The supplier, of course, is trying
to avoid a negotiation completely, and the buyer may care to disappoint him.
The buyer, then, must announce he wishes to negotiate, and in the course of
such negotiation turns the attention of the meeting to specifics. These include
costs of labour, costs of materials, technology and perhaps the learning curve
(*) . The original price of the product is the buyer's starting price, plus
a small amount for the increased direct cost of the product's components. In
short, negotiate with price not the only issue. (* see relevant
entry under 'L' in the glossary)
5.3
The Supplier Relationship
There are two aspects to the supplier
relationship. The first concerns the general conduct, as an ambassador of his
company, of any buyer to his suppliers. The second is the 'modern', very close
supplier relationship that many companies have nowadays forged, especially with
on-going total quality programmes and closely coupled logistcs systems.
1. The General Relationship
The buyer must surely never misuse
his power outside the negotiating environment by being rude or indifferent to
the supplier. Vigilence in this matter must be especially keen when the buyer
is a member of a large company, perhaps with a near monopoly in the market,
and where the supplier is highly dependent on continuing business. The notion
of the parnership means that the buyer must be seen to be appreciative of the
supplier's business, once that business has been established following a successful
negotiation.
Nor is this sentiment purely moral
in nature. There are real financial and commercial advantages to good and proper
conduct. Thus if the relationship is properly cultivated ...
(a) the buyer will obtain a better
deal in future negotiations, especially in the matter of concessions. The
supplier is likely to find it harder to say No! to someone for whom he has
a genuine regard.
(b) the supplier will do his very
best to ensure that the final deal works, in such matters as delivery and
special conditions. Curtness and belligerence may be useful in the execution
of certain negotiation tactics, but they should never become the norms of
behaviour.
2. The Close Relationship
The forging of very close supplier relationships by a number
of companies, especially in the automotive industry, has been one of the outstanding
successes of manufacturing in the past few years. The advantages of a non-adversarial
, indeed intimate, relationship between ourselves and our suppliers are:
* the supplier 'meshes in' with our company's operations
- the outside shop, to quote a phrase that has been coined. This is
particularly vital to companies going down the stockless Lean Production or
Just-in-Time manufacturing route (see
Glossary);
* particularly important with respect to the foregoing is
the matter of timely delivery. Besides its requirement in modern planning,
large savings in stockholding are possible by the buyer;
* the supplier is encouraged to adopt a total quality approach
and use such techniques as SPC (statistical quality control - see
Glossary ). Among other things, the absence of defects enables the company,
if it wishes, to receive the supplier's deliveries direct to its production
line, saving inspection and material storage costs;
* the supplier undertakes to carry out on an on-going basis
a continuous programme of product improvement;
* the buyer may need help in many purchasing decisions -
for example, technical explanations and product development. The mutual trust
established makes this possible. The buyer can also rely on the supplier's
support in the event of difficulties.
The biggest negotiation of all, therefore, is between the
two companies on a general basis to form such a supplier/purchaser partnership.
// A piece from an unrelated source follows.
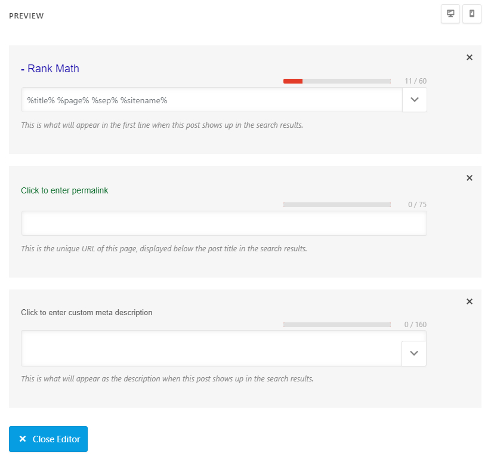
Task: Focus the empty permalink input field
Action: click(224, 223)
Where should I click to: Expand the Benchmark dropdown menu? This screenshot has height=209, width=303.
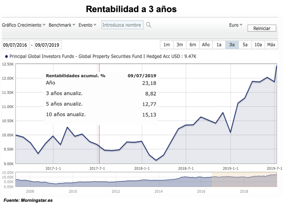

In this negotiation, the 'concessions' which are traded include such intangibles
as trust, reliability, security of business and frankness. Yet despite the altruistic
nature of these qualities, such a negotiation is really no different from any
other. The meeting is, of course, collaborative (in a big way) but there is
still an exchange of interests. Thus the buyer will require an additional discount
if he is to make the supplier a 'sole supplier', while the supplier may ask
for weekly payments of invoices if deliveries are to be made daily.
It has often been said that long-term relationships eventually
favour the supplier not the buyer. If so, this can only be due to the buyer's
sloth in reordering when he should be resourcing. In close long-term relationships,
performance is nevertheless monitored to ensure that sloppiness does not occur.
For example, so-called 'accreditation schemes' are set up, with supplier/product
accreditation able to be withdrawn if monitoring shows there is any deviation
from the standards set.
5.4
Post Negotiation Remorse
It is not uncommon
- indeed it is natural - to have feelings of remose after a negotiation. I
might have done better if only I'd done this or that. To counter these feelings,
the buyer should keep a balance sheet of the negotiating high-points and conditions.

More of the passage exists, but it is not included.